*PAGE TEXT*

For those at a “Jam Session” that are just starting out on an instrument or know very little, the session can be a great learning experience. I had been banging around on a Guitar since the 7th grade and still did not know that much about what I call real playing. I started going to Jam Sessions about 25 years ago. While those at the session, that were at the professional level, played, I was watching, listening and taking mental notes ever second I was there. From what I learned and a lot of practice on my part, I can now run the entire neck and very seldom use a capo. Without those musicians that knew their stuff, that I got to be a party to, I'd hate to think where I would be with my Guitar playing today. I am speaking from experience when I say to, not only the beginner but to all Guitar players, forget the capo and learn how to play all chord positions without it. Example, I was like a lot of Guitar pickers, when at a session someone would say lets play in “D”. Out came the capos, play “D” in “C” position. I decided to learn how to play without the capo. I would play quietly without the capo while the others played at their own sound level. I didn't want to mess them up. I finally picked up how to. Now I find that “D” is, to me, the most fun and easiest chord one can play on a Guitar. Capos do have their place.

*SUPPLIED MATERIAL*
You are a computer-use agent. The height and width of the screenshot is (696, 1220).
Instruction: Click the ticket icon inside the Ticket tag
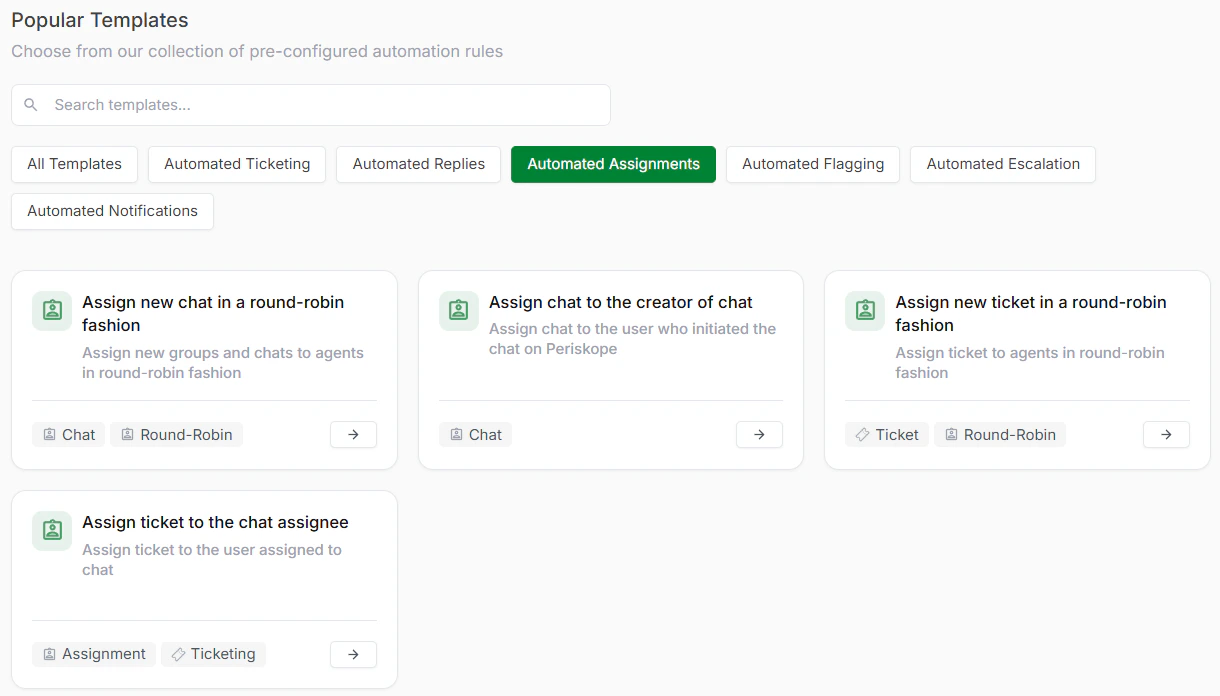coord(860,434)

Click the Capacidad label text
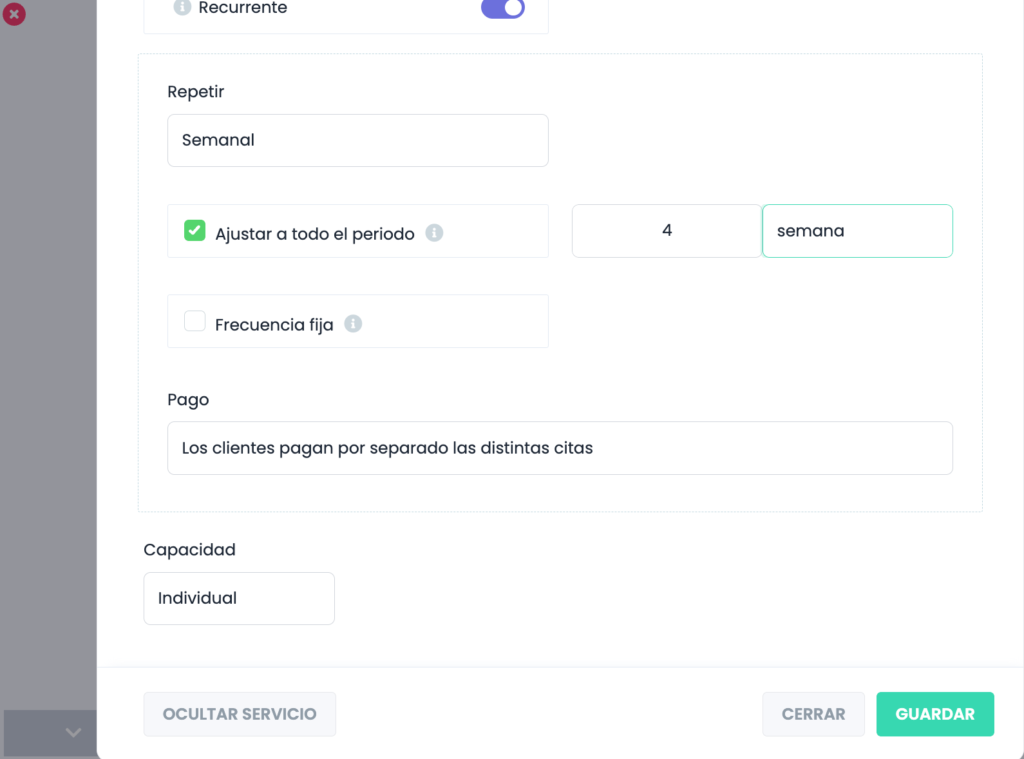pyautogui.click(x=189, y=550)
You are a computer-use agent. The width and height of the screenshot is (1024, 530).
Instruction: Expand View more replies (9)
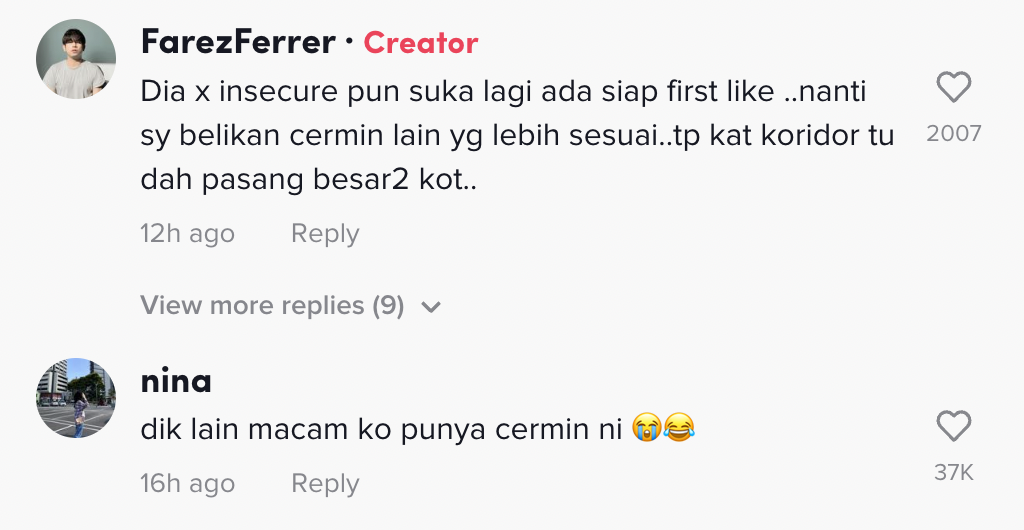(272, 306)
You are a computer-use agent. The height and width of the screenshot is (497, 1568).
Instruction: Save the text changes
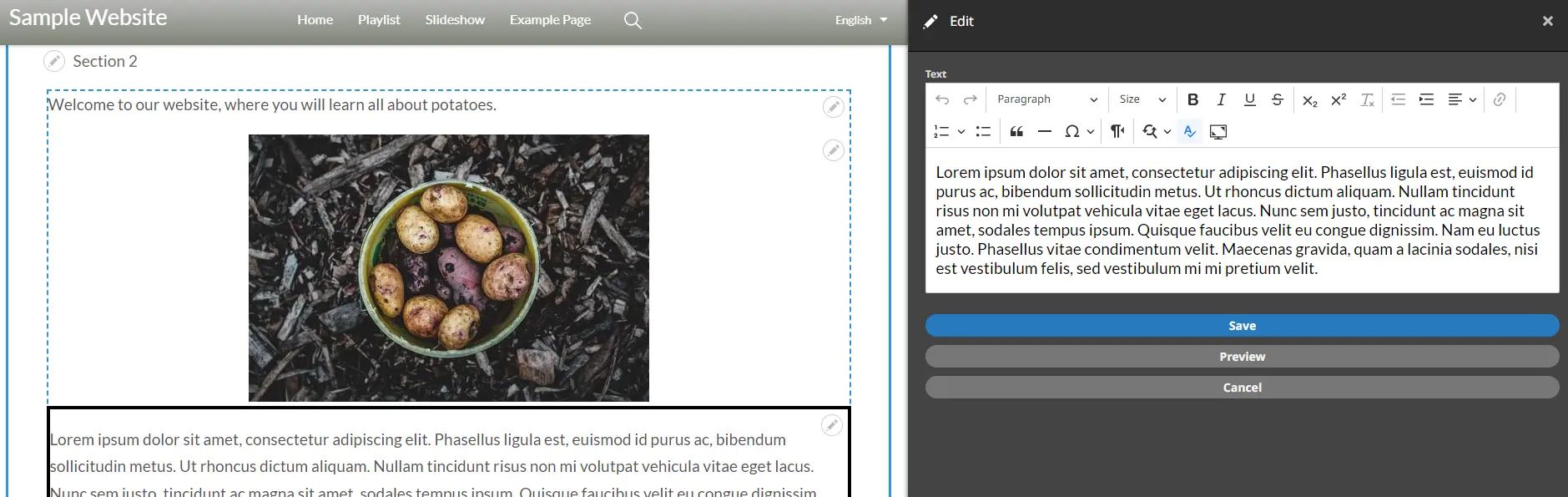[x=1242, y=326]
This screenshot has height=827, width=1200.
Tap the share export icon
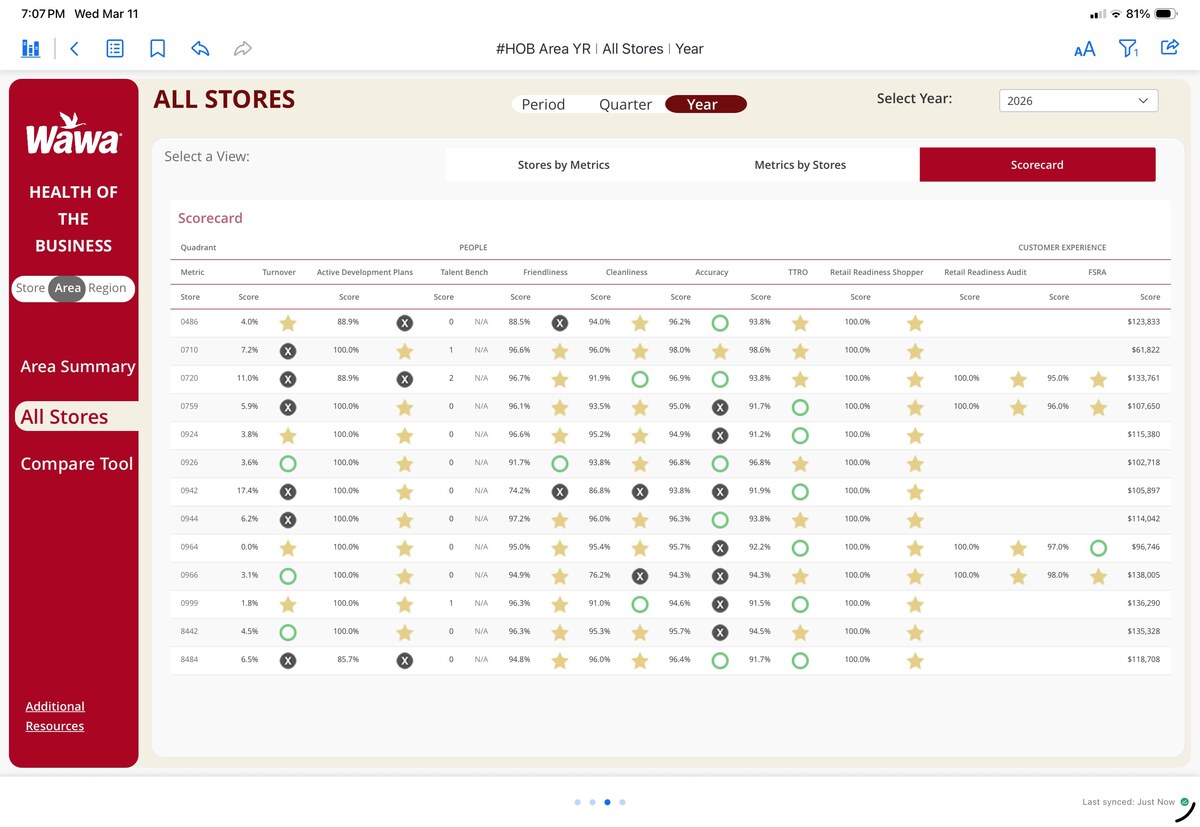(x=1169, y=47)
...
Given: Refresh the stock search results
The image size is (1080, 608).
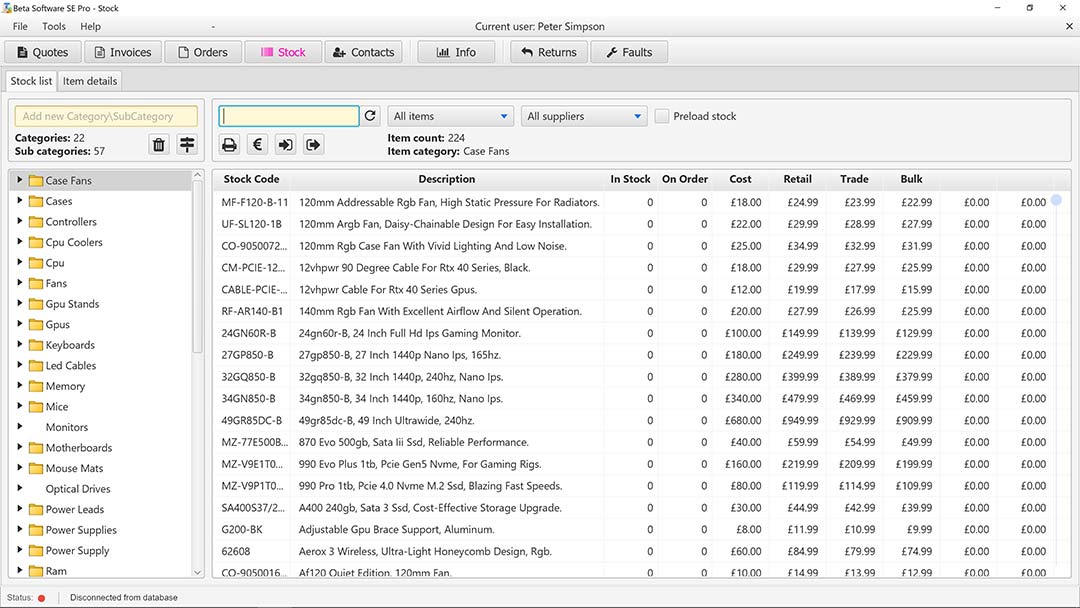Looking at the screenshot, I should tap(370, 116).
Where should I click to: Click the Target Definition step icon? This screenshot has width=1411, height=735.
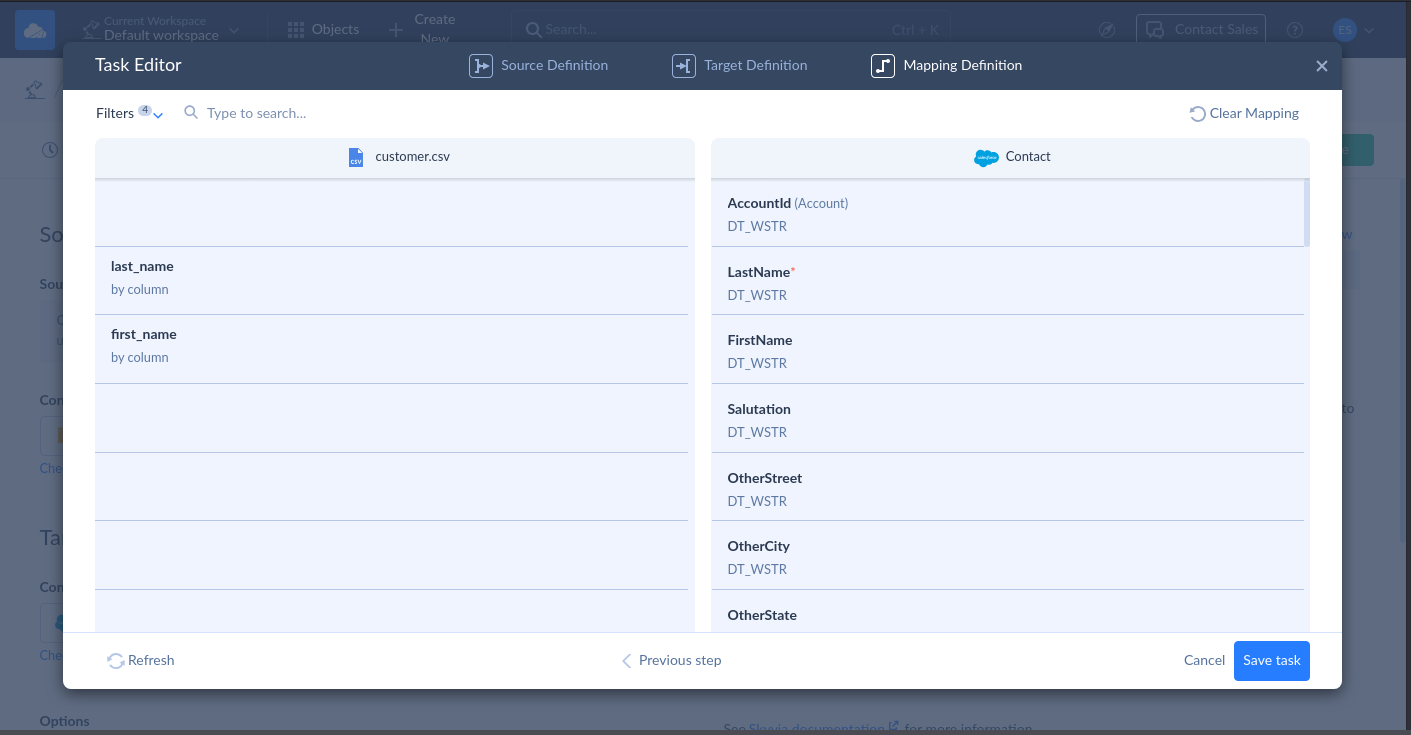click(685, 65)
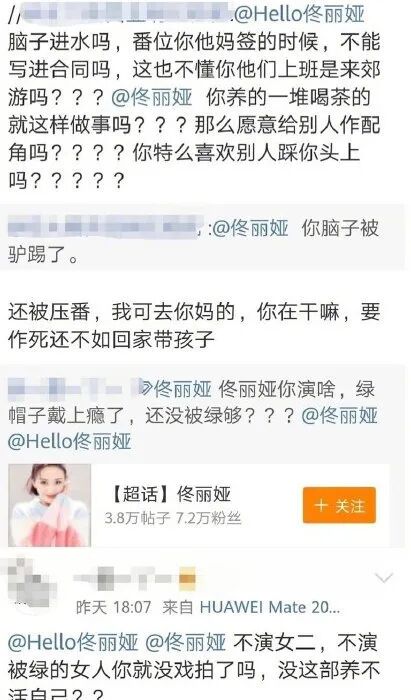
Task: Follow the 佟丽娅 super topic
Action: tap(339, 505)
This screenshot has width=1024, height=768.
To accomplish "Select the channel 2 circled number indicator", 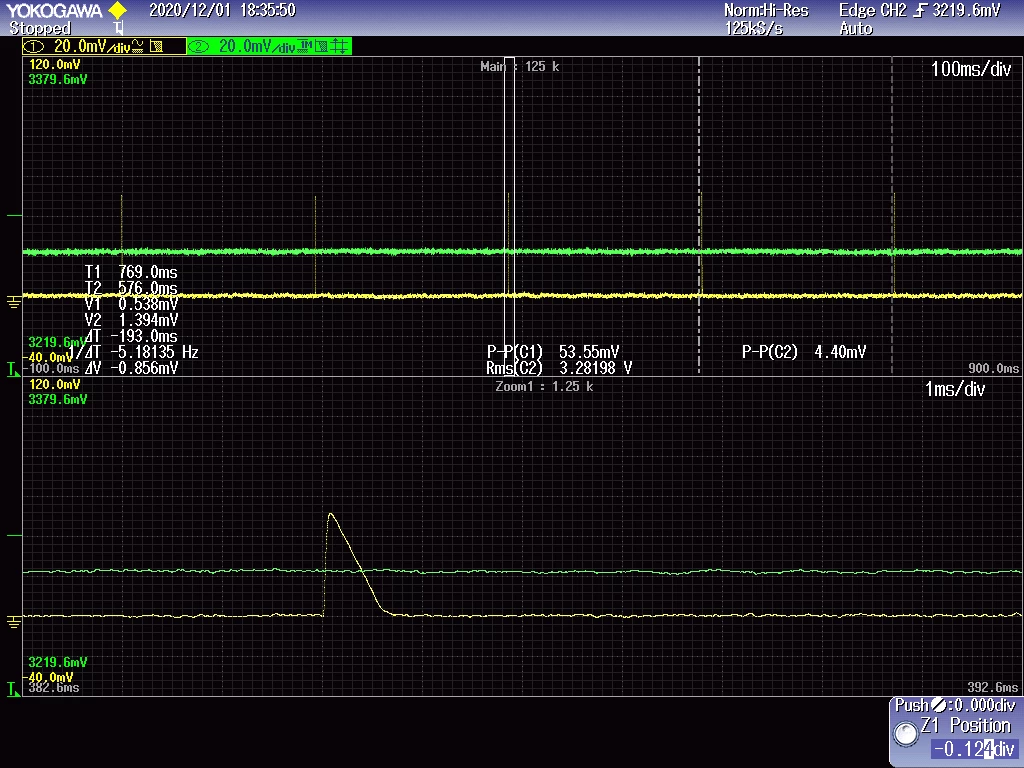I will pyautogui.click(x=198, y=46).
...
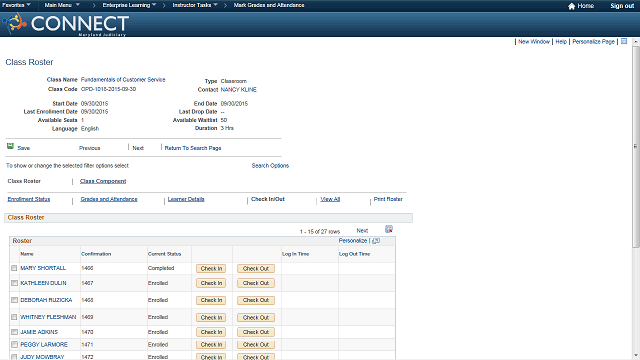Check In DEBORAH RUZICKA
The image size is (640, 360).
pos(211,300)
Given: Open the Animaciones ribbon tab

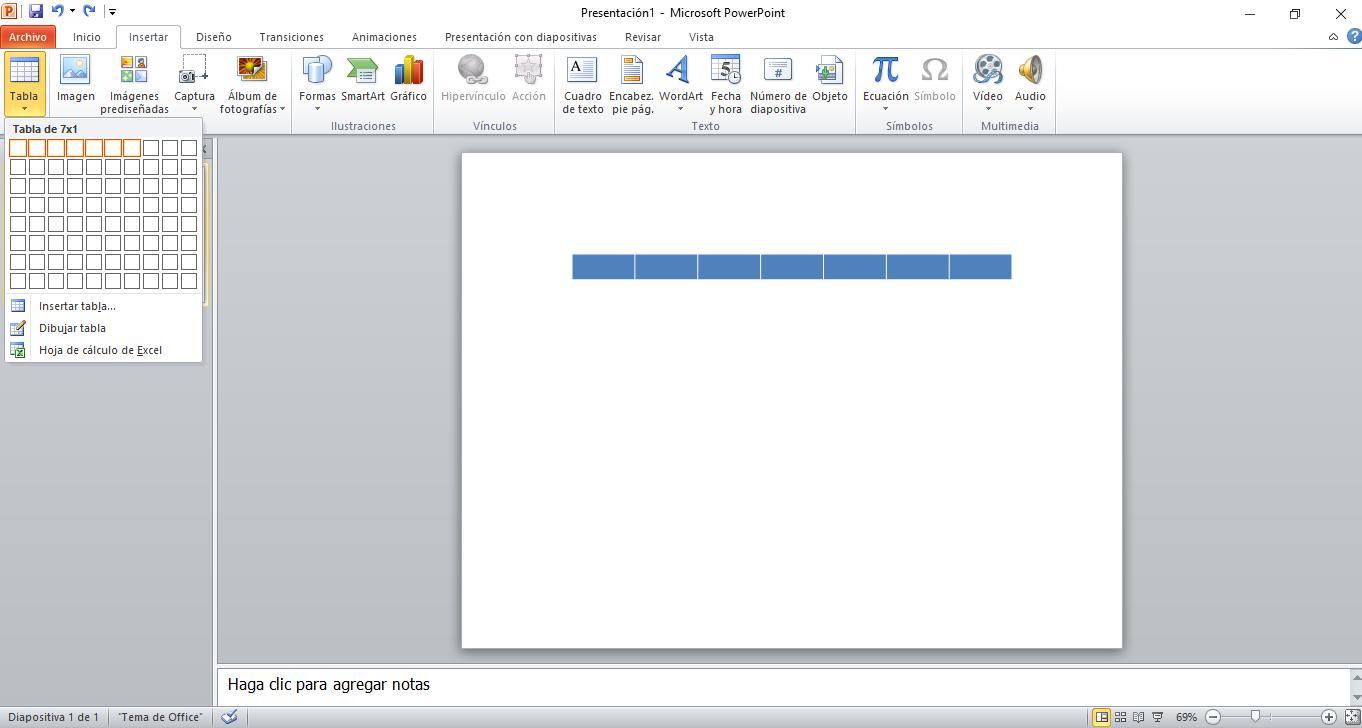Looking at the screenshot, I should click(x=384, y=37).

*PROBLEMS AND TASKS*
1. Based on the jam session text, say whether each statement agrees with it. Answer yes or no, and quote the deciding words.
(a) The writer began attending jam sessions about 25 years ago.
(b) While learning to play without a capo, the writer played louder than the others.
(c) The writer says capos are of no use at all.
2. Rewrite the paragraph of the jam session text that begins "For those at a" as a short list that keeps its main facts.
3. Write what comes next in the jam session text, starting after its last sentence.

*ANSWERS GIVEN*
1.
(a) Yes: "I started going to Jam Sessions about 25 years ago."
(b) No: "I would play quietly without the capo while the others played at their own sound level."
(c) No: "Capos do have their place."

2.
- A jam session can be a great learning experience for beginners and those who know little.
- The writer had played guitar since the 7th grade but still knew little about real playing.
- About 25 years ago the writer started going to jam sessions and watched and listened to the professional-level players.
- Through that and a lot of practice, the writer can now run the entire neck and seldom uses a capo.
- The writer advises all guitar players to forget the capo and learn every chord position without it.
- When someone called for "D," the others used capos and played "D" in the "C" position. The writer played quietly without a capo so as not to throw them off and finally learned how.
- The writer now finds "D" the most fun and easiest chord to play.
- Capos still have their place.

3.
I definitely agree that there should be rules agreed to by everyone at the session, when one is started. When someone new shows up, the rules need to be discussed with the new person so that there won't be any misunderstandings later. At my favorite session when we started, someone would call out a song they wanted to start with. During the session everyone would be asked to recommend a song or if they wanted to do an instrumental. A new person or guest was included. Even beginners were asked so as not to feel left out and to let them know they are a part of the group. After a song, a lot of times, someone would ask another member about how they played certain parts of the song or whatever. I find that most of the musicians at a session welcome being asked questions and are willing to help beginners or each other out.

I would say “NEVER” let one person be dictatorial in a session and dictate what songs are to be done and generally “rule the roost” on everything. This just doesn't work.

One rule I picked up from a self help book some years ago is “Whatever you are trying to learn, stay up an extra hour or get up early an extra hour and spend this time on what it is you are trying to learn. (In this case it would be learning an instrument) At the end of a year one would have 365 hours invested. Surely one could learn just about anything in 365 hours.

Last I will add that Jam Sessions are all about having fun. Should you go to one and you are not having fun, remember its not the only Jam Session out there. It may be that you'll have to start your own.